Still, there are lacuna in Harbor. It is not a novel about fundamentalism and it shies away from the religious causes of violence even as it interrogates the political and social ones. The narrative’s only overt Islamic extremist fails to appear in the flesh (although we hear his voice through telephone conversations) while the main characters of the novel including Aziz are generally ambivalent towards Islam. Nobody attends the mosque. This is probably a sensible decision on Adams’ part. By leaving the motivations of her auxiliary characters oblique she captures the sense of confusion, distaste and vague fear felt by the reader and by the novel’s central figures. Nevertheless, the absence is a notable one, detracting from the universality of Harbor’s themes. In this sense it is as more a novel about Algeria and Algerians than it is about terrorism in general. Still, in a recent interview Adams contextualised the novel within a long tradition of “terrorist” fiction, citing Henry James and Conrad’s “The Secret Agent” as forbears. And certainly, by denying the singularity of our current world predicament she recognizes Harbor as part of an even longer tradition of humanising the political and the abstract through fiction.

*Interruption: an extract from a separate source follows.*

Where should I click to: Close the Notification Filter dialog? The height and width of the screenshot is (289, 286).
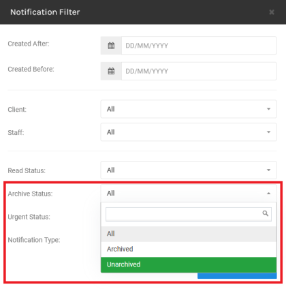272,12
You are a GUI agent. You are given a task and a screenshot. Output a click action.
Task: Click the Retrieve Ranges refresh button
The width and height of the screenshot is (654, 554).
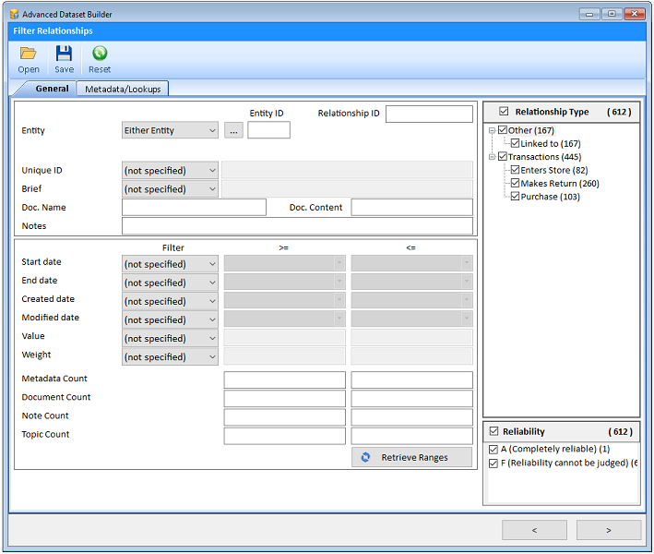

Finally, precise and disorientating Adam’s prose finds a balance between the objectivity of newspaper reporting and the empathy of character exploration. Without that balance Harbor could easily have degenerated into a temporarily relevant polemic; as it stands there is a widely applicable heart to it. It is not just a novel for Americans, or a cautionary tale, or a tirade against policies for dealing with immigrants or terrorism (although it is all of these things) it is an attempt to make sense of a highly sensitive problem world problem. In the same interview Adams characterised it as “a classical immigrant adventure”. It seems a strange phrase but proves applicable if we consider the book’s wider themes: how are we to communicate with each other meaningfully across such great divides? How are we to bypass our sense of alienation and difference peacefully? If, after engaging with such fundamentals so well, Harbor fails to make the Orange shortlist I’ll be more than a little enraged.